En el presente expediente, existe posibilidad real de delimitar la responsabilidad, en función del porcentaje de participación en la finca, en tanto la propia Administración atribuye la responsabilidad a los supuestos infractores de manera objetiva por el mero hecho de ser propietarios de cuotas indivisas en las fechas en que ocurrieron los hechos.
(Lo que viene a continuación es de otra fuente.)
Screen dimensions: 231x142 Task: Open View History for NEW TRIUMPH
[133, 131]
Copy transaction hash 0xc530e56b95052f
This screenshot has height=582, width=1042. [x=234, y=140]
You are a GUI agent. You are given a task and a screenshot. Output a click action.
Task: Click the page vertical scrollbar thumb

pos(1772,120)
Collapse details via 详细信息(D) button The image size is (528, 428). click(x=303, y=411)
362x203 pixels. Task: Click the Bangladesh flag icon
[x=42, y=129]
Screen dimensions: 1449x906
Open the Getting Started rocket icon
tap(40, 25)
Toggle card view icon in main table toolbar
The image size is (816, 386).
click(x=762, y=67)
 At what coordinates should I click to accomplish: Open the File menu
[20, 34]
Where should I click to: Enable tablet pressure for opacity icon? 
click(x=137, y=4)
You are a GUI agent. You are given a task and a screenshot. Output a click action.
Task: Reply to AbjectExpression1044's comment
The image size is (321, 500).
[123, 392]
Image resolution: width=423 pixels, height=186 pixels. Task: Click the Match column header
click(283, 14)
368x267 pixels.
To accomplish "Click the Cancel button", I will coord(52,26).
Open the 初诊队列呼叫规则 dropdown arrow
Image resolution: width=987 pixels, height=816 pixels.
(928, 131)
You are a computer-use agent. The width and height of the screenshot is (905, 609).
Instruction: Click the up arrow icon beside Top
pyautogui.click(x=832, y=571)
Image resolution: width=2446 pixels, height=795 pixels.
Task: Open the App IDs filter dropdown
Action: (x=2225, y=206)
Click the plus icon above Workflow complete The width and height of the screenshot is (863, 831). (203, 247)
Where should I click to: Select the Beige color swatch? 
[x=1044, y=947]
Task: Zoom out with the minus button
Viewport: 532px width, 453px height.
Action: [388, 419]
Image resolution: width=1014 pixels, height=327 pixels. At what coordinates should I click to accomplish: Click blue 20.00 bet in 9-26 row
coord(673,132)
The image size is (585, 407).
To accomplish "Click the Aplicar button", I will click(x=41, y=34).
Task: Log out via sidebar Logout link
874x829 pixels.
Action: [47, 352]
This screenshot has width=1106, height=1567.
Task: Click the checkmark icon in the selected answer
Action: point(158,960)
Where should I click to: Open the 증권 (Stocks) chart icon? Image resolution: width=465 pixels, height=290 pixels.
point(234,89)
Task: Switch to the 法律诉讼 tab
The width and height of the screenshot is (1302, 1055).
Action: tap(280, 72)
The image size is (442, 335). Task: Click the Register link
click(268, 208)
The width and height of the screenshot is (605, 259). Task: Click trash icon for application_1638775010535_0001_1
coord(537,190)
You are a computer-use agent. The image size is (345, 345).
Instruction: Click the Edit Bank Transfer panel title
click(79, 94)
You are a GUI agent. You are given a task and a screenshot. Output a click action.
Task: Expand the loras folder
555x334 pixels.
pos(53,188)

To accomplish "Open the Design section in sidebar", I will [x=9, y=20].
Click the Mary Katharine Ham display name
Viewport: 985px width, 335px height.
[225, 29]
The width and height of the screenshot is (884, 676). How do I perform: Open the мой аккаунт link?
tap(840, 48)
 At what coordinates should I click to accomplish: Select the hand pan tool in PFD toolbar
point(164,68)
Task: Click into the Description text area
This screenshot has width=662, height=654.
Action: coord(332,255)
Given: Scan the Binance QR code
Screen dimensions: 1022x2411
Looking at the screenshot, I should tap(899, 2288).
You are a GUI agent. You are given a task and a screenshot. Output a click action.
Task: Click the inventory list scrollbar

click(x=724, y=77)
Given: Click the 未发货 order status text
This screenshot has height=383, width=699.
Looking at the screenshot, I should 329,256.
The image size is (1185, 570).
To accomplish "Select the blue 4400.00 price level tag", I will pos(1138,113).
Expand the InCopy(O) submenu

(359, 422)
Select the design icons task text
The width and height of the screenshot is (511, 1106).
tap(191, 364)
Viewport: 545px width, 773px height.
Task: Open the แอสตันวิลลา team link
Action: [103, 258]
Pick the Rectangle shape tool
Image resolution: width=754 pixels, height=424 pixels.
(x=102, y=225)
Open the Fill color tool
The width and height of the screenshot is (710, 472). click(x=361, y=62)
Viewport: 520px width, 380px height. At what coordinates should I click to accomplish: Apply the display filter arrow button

Ni la Administración, ni el Juzgado de primera instancia, han entrado en el fondo del asunto delimitando la posible responsabilidad personal de cada uno de los partícipes incluidos en el expediente sancionador, a pesar de constar en autos documentación probatoria más que suficiente para atribuir a cada uno de ellos individualmente las diferentes infracciones que se les imputan, pese a ser una de las pretensiones -con intereses, en algunos casos, contrapuestos- de las distintas partes actoras personadas en el procedimiento judicial acumulado. La Sentencia impugnada adolece de cierta incongruencia omisiva al dejar sin resolver las pretensiones formuladas en los fundamentos de derecho sexto, séptimo, octavo y noveno de la demanda formulada, pues a diferencia de lo sostenido por la otra parte actora en su escrito de demanda, los recurrentes no construyeron el vallado interior de las diferentes porciones de uso. Al contrario, consta acreditado en el expediente que únicamente construyeron las canalizaciones de agua de riego, consolidaron el camino interior preexistente con zahorras naturales (pero careciendo este de aceras, de imbornales y de red de saneamientos, según se prueba en el informe técnico de 22 de enero de 2015); y claro está, también constituyeron una comunidad de propietarios con una "división ideal" de las porciones de uso. Sin el vallado interior y del resto de edificaciones por parte del resto de copropietarios la mera transmisión de cuotas indivisas de una finca rustica nunca hubiera podido considerarse como una parcelación ilegal, de tal modo que si los adquirentes de las cuotas indivisas hubieran respetado los estatutos de la comunidad de propietarios, a los que se obligaban según las escrituras de compraventa, cultivando los terrenos, en vez de construyendo edificaciones y cerramientos interiores, los actores no se encontrarían actualmente en esta situación. Por otro lado, la omisión de los otros copropietarios no sancionados en el procedimiento sancionador, al que la sentencia no da importancia, infringe el principio de buena administración, implícito en el artículo 9.3 de la Constitución y determina que los hoy recurrentes nunca podrán articular frente a ellos la acción de repetición, prevista en el artículo 1.158 del Código Civil para solicitar la reintegración importe que hayan tenido que pagar en exceso
RESOLUCION:
En cuanto a la solidaridad, precisamente por la propia naturaleza de la infracción que se sanciona -parcelación ilegal- resulta imposible determinar el grado de participación de cada una de las personas responsables. En efecto, se trata de una actuación compleja que comienza con el fraccionamiento de la parcela, pero este es solo el acto inicial, indispensable para llevar a cabo los siguientes, trazado de calles, vallado interior, dotación de servicios, etc. Cada uno de ellos no se entiende sin los anteriores y no es posible determinar cuáles son más importantes o más graves, o merecen mayor reproche, de manera que, conforme a lo dispuesto en el artículo 130 de la Ley 30/92, de aplicación al caso, lo procedente es declarar la responsabilidad solidaria de todos ellos, pues su participación ha sido necesaria e indispensable para la comisión de la infracción. Es imposible determinar si es más culpable el promotor que el que compra una porción indivisa con la intención de edificar, o quien valla su parcela frente al que no lo hace...etc, pues todas esas acciones van dirigidas en la misma forma a una única finalidad, hacer una parcelación ilegal. Asimismo, tratándose de una responsabilidad solidaria, la no inclusión en el expediente de alguno de los posibles infractores no tiene repercusión alguna en la determinación de la responsabilidad del resto.